* [SELECTED PASSAGE]:
╔══

To address this lack of genetic diversity, GLGC scientists collected GWAS data from 1,654,960 individuals in 201 primary studies. These individuals represented five ancestral groups with 6% African, 8.9% East Asian, 79.8% European, 2.9% Hispanic, and 2.5% South Asian. About 350,000 participants in the study were from non-European ancestries.
The primary GWAS studies contained data on blood levels of five blood lipid traits including low-density lipoprotein cholesterol (LDL-C), high-density lipoprotein cholesterol (HDL-C), triglycerides (TG), total cholesterol (TC), and non-high-density lipoprotein cholesterol (nonHDL-C).
The researchers computed polygenic risk scores based on data from each of the different ancestral groups, separately and combined. They tested the risk scores in a diverse set of studies including the Africa America Diabetes Mellitus (AADM) Study that enrolled participants from Ghana, Kenya, and Nigeria. Charles Rotimi, PhD, scientific director of the NHGRI Intramural Research Program, was the principal investigator of the study. (For more on genomic research in Africa and transcontinental collaborations read this GEN Insight article).
The meta-analysis for blood lipid traits confirms that contributions of common genetic variation to blood lipids levels are largely similar across diverse populations.
The polygenic scores computed from the diverse genomic data also showed that the inclusion of genetic diversity in the dataset results in scores that are much more predictive of whether a person of any ancestry will have elevated low-density lipoprotein cholesterol levels than a score that only includes European genomic data. For each ancestral group, the polygenic risk score that used data from all ancestries worked equally well or better than the risk scores derived from data from the same ancestral group.
“The message couldn’t be more clear. To have a fuller understanding of the effects of genomic variation on disease, we simply must include as many diverse groups of people as possible,” said Rotimi, a co-author on the paper. “It is the single biggest way by which we can ensure that the gains of genomic medicine and technologies are equitably deployed to serve the health needs of all human populations.”

╚══

* [PROBLEM DETAILS]:
Write a continuation of the passage on genetic diversity in blood lipid studies, picking up right after its final sentence.

Stored records:
╔══

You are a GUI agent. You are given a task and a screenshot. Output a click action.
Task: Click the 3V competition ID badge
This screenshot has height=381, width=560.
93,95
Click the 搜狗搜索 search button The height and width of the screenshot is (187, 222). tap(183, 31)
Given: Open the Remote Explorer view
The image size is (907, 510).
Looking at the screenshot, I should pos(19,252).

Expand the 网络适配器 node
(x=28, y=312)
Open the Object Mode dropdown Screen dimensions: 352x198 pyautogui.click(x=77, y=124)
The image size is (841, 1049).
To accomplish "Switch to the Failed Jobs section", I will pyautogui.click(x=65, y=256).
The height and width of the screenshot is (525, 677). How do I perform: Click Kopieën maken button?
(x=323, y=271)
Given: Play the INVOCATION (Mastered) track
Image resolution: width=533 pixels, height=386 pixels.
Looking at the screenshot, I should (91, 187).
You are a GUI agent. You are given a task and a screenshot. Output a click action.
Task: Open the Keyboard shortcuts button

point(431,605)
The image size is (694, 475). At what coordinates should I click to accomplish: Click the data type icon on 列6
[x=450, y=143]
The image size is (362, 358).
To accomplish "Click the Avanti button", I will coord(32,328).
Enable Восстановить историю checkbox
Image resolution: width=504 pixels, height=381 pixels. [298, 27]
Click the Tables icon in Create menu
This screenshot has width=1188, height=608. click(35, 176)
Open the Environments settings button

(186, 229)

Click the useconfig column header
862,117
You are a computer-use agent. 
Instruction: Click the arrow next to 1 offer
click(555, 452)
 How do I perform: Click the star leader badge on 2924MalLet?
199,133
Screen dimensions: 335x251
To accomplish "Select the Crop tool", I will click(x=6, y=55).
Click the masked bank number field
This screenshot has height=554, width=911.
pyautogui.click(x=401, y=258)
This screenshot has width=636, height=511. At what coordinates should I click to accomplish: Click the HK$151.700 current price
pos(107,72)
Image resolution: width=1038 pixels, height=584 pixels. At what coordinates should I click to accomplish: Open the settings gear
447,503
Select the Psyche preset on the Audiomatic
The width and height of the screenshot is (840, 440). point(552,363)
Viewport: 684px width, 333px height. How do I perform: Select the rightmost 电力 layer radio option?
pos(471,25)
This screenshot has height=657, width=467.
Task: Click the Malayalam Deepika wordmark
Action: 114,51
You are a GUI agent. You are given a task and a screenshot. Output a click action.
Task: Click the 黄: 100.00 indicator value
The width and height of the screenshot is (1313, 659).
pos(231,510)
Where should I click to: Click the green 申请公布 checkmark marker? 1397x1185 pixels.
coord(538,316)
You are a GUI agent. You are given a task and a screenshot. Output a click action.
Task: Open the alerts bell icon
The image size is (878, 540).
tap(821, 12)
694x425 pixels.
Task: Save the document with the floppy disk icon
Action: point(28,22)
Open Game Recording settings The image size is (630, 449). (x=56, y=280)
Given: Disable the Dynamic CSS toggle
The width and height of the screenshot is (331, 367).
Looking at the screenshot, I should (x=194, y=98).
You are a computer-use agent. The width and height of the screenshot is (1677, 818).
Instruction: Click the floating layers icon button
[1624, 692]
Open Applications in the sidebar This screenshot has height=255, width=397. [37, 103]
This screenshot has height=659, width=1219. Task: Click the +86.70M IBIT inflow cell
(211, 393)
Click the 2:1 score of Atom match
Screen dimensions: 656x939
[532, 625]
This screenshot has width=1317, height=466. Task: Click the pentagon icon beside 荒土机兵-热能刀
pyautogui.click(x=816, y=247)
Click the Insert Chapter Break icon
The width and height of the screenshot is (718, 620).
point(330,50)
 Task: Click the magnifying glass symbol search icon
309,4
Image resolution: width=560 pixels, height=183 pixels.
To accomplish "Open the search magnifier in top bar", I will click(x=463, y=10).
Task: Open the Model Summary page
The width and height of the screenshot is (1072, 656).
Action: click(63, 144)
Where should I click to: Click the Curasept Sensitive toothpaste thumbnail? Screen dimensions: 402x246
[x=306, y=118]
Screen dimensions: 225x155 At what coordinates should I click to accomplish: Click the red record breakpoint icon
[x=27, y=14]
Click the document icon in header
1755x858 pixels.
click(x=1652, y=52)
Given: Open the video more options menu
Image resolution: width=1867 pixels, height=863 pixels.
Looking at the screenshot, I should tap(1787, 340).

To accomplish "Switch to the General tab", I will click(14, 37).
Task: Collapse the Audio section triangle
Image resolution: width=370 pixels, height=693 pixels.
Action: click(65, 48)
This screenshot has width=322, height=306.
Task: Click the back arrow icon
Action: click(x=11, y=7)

╚══

* [RESPONSE TO THIS TASK]:
Although genomic studies of blood lipid levels have helped generate critical mechanistic insights and druggable targets for cardiovascular diseases, the lack of diversity in the genetic ancestries of the participants in earlier studies may have missed genetic variants that contribute to lipid level variation in other ancestries due to differences in allele frequencies, effect sizes, and linkage-disequilibrium patterns. The current large-scale study underscores the importance of including diverse groups of people in genomic studies to achieve a more comprehensive understanding of the effects of genomic variation on diseases. This will facilitate the application of insights from genetic variants in preventive and precision clinical practices.
Two additional projects from the Global Lipids Genetics Consortium have been pursued concomitantly and will be published soon, said Bentley. These studies that use data from the multi-ancestry GWAS of blood lipids to perform pheWAS [Phenome Wide Association Study] probe into the effects of genetically predicted lipids on other diseases. The studies aim to prioritize putative causal genes using a variety of gene prediction methods, and to identify mechanisms that regulate plasma lipid levels by integrating new and existing epigenomics datasets.